*Данный отрывок:*
_____

Пиши и продавай!
как написать статью, книгу, рекламный текст на сайте копирайтеров

 <<<     ΛΛΛ     >>>   

Есть мощный звук: немолчною волной В нем море Воли мается, вздымая Из мутной мглы все, что— Мара и Майя И в маревах мерцает нам — Женой.

Уст матерних в нем музыка немая, Обманный мир, мечтаний мир ночной... Есть звук иной: в нем вир над глубиной Клокочет, волн гортани разжимая.

Два звука в Имя сочетать умей; Нырни в пурпурный вир пучины южной, Где в раковине дремлет день жемчужный;

Жемчужину схватить рукою смей, — И пред тобой, светясь, как Амфитрита, В морях горит — Сирена Маргарита.

Внимание должно быть обращено прежде всего на указания, подобные условиям шарады: Есть мощный звук... Есть звук иной... Два звука в Им я сочетать умей. Поиску «скрытого», неясного, неопределенного для поверхностного взгляда (мутная мгла, Мара и Майя как персонификации обмана и иллюзорного видения, мерцающие марева, обманный мир, мечтаний мир) помогают намеки на характер объекта (звуки —> Имя) и предписания операционного характера — сочетать умей, нырни, схватить рукою смей (три императива). Смысл тайного имени, скрытого в тексте, дан в нем самом, но нет явного указания на то, что это и есть смысл искомого имени (Где в раковине дремлет день жемчужный; \ Жемчужину схватить рукою смей...). Но намек на отнесение этого пока не закрепленного, как бы свободно плавающего в тексте смысла к имени дан: ...схватить рукою смей, — И пред тобой, имплицирующее ответ, разгадку, выраженную рельефно и ярко (светясь, горит), во-первых, и, во-вторых, в двух вариантах — приблизительном, но предельно сближенном с искомым именем (в морях горит), и абсолютно точном, окончательном — Маргарита (ср. лат. margarita 'жемчужина', франц. marguerite)51. Разгадка имени бросает обратный свет на звуковую структуру сонета: в первой его половине (стихи 1—7) доминирует комплекс звуков, отсылающий к первому слогу Map- (ср. море, Мара, в маревах, мерцает, мир); во второй половине (8—14) ведущими являются звуковые ассоциации с оставшейся частью имени -гарита (ср. гортани, Амфитрита, В морях горит); весь же сонет в целом, как становится, наконец, ясным, пронизан с удивительной, почти заклинательной настойчивостью звуками, из которых складывается имя. Вместе с тем конкретный смысл апеллятива, давшего начало имени, проясняет выбор морских образов, раковины, разжимаемой, подобно гортани, и несущей в себе жемчужину. Таким образом, весь сонет может быть понят как эффектное осмысление имени собственного (занятие, которое Вяч. Иванов любил), блестящая мифопоэтическая этимология имени, мотивированная узлом, сплетающим воедино фонику и семантику — вплоть до уровня образов53, и имеющая в виду конкретного адресата54.

_____

*Строки данных:*

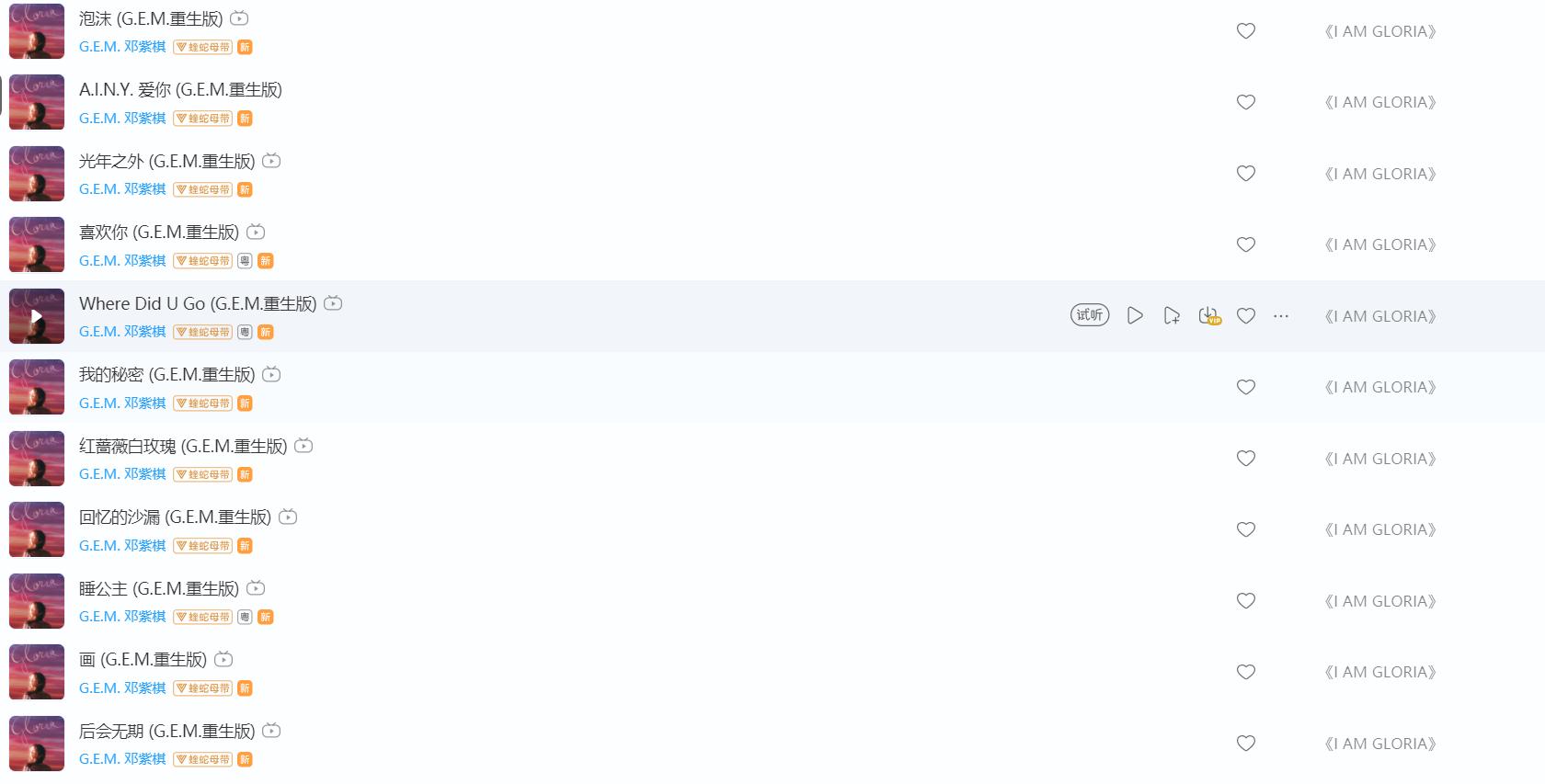Click the album cover thumbnail for 后会无期
Viewport: 1545px width, 784px height.
[37, 744]
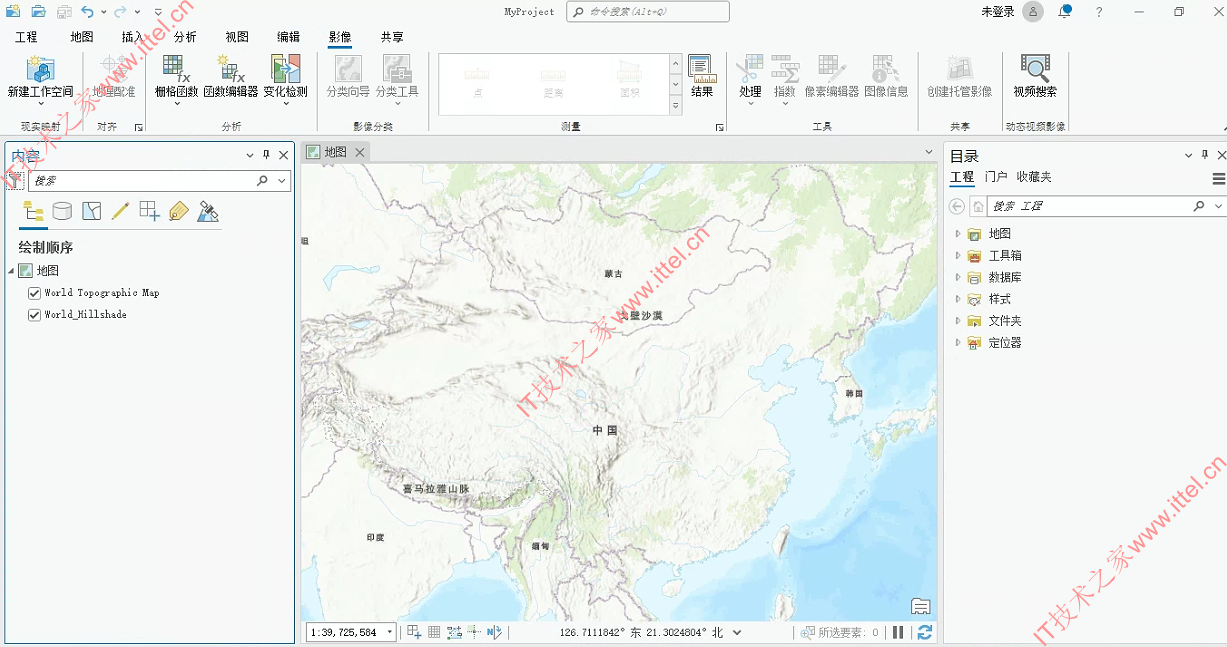Toggle World_Hillshade layer visibility checkbox
Viewport: 1227px width, 647px height.
coord(35,314)
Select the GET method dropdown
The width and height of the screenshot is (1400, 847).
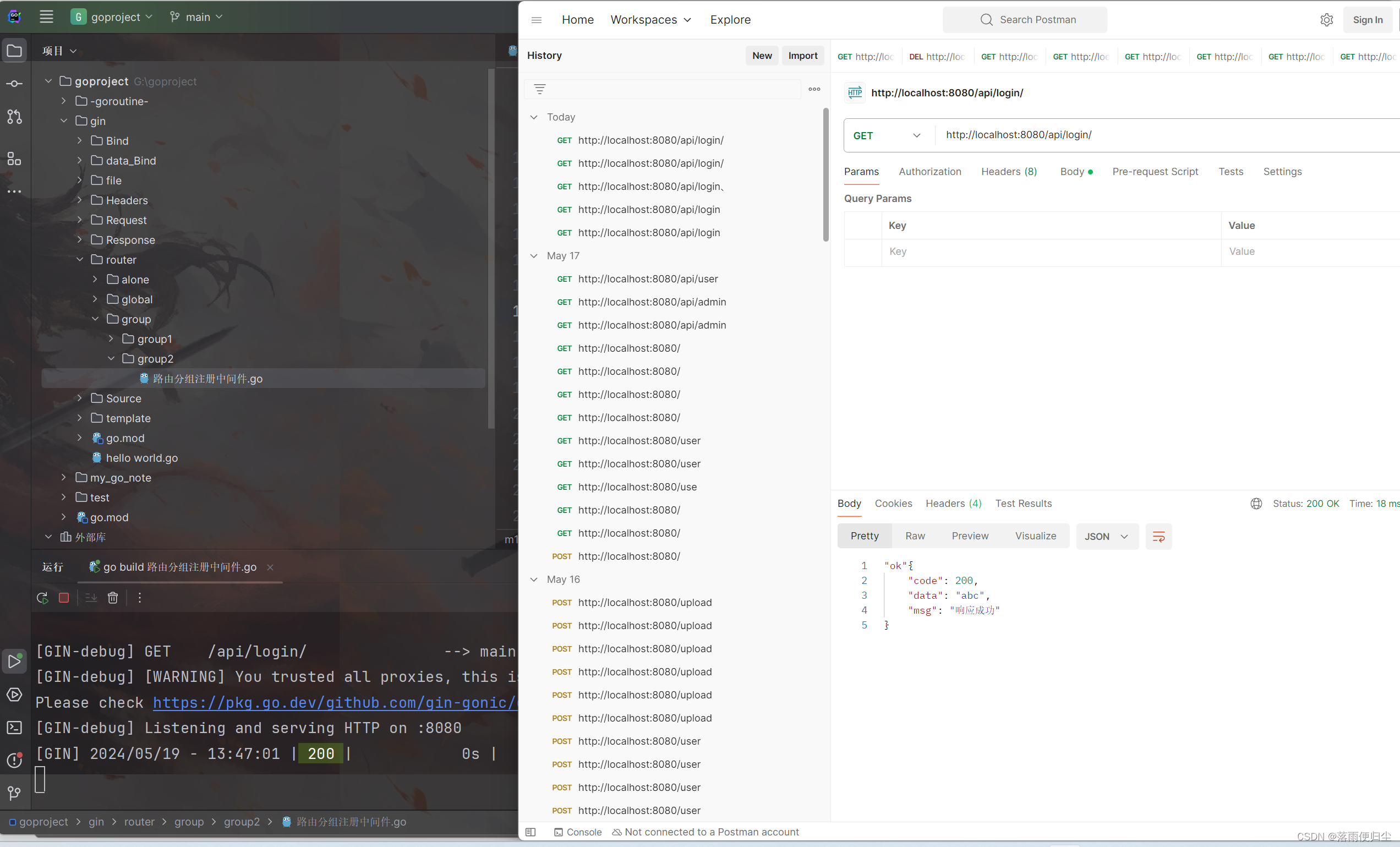[884, 134]
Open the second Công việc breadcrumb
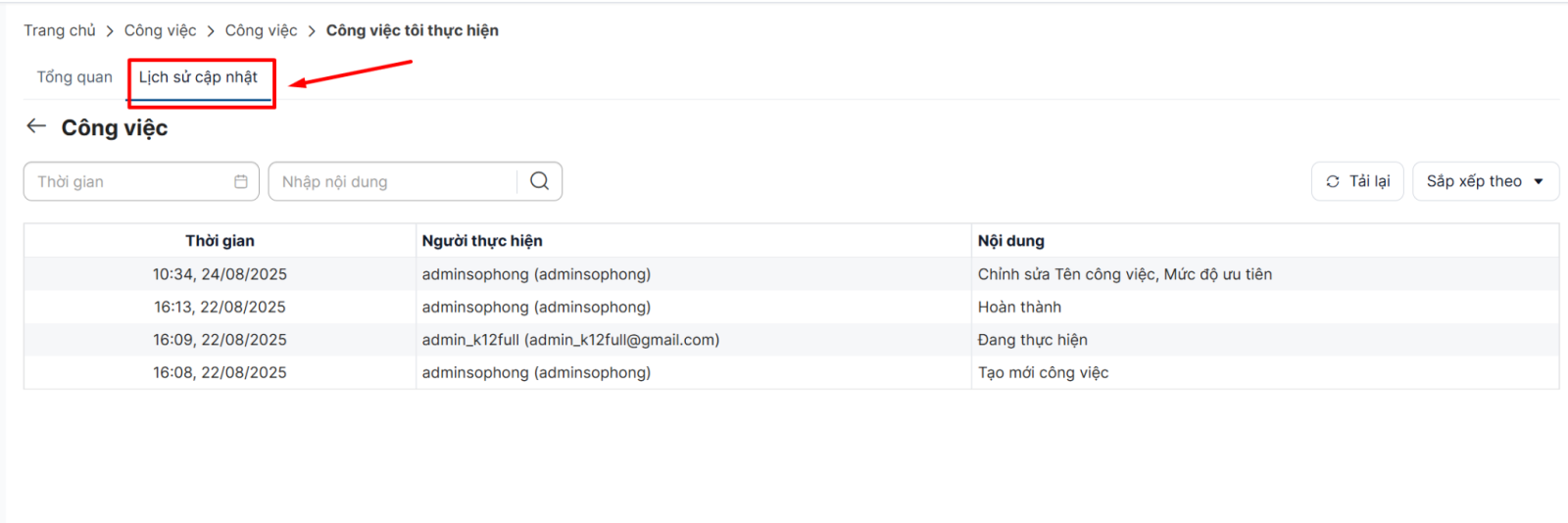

_____

*Что требуется:*
1/ Сколько императивов, по словам отрывка о сонете, составляют предписания операционного характера, и какие это императивы?
2/ Продолжите отрывок о сонете, начав сразу после его последнего предложения.
Строки выше — самостоятельный материал, с отрывком они не связаны.

*Набор ответов:*
1/ Три: «сочетать умей», «нырни», «схватить рукою смей».

2/
Другой пример техники анаграммирования в поэзии Вяч. Иванова — сонет из цикла «Золотые завесы» (X), следующий по порядку за сонетом, посвященным Маргарите и только что рассмотренным. В нем в отличие от сонета IX, где имя-разгадка строится, так сказать, в восходящем порядке и синтезируется во всей его полноте лишь в последнем стихе, имя объявляется сразу, но оно вынесено в «затакт», в эпиграф и дано в латинской форме — Ad Lydiam. Далее это имя не оплотняется, как в предыдущем случае, а, напротив, разрежается, становится все более и более тусклым, туманным, пока не превращается в свою собственную тень:

Что в имени твоем пьянит? Игра ль Лидийских флейт разымчивых, и лики Плясуний — дев? Веселий жадных клики — Иль в неге возрыдавшая печаль?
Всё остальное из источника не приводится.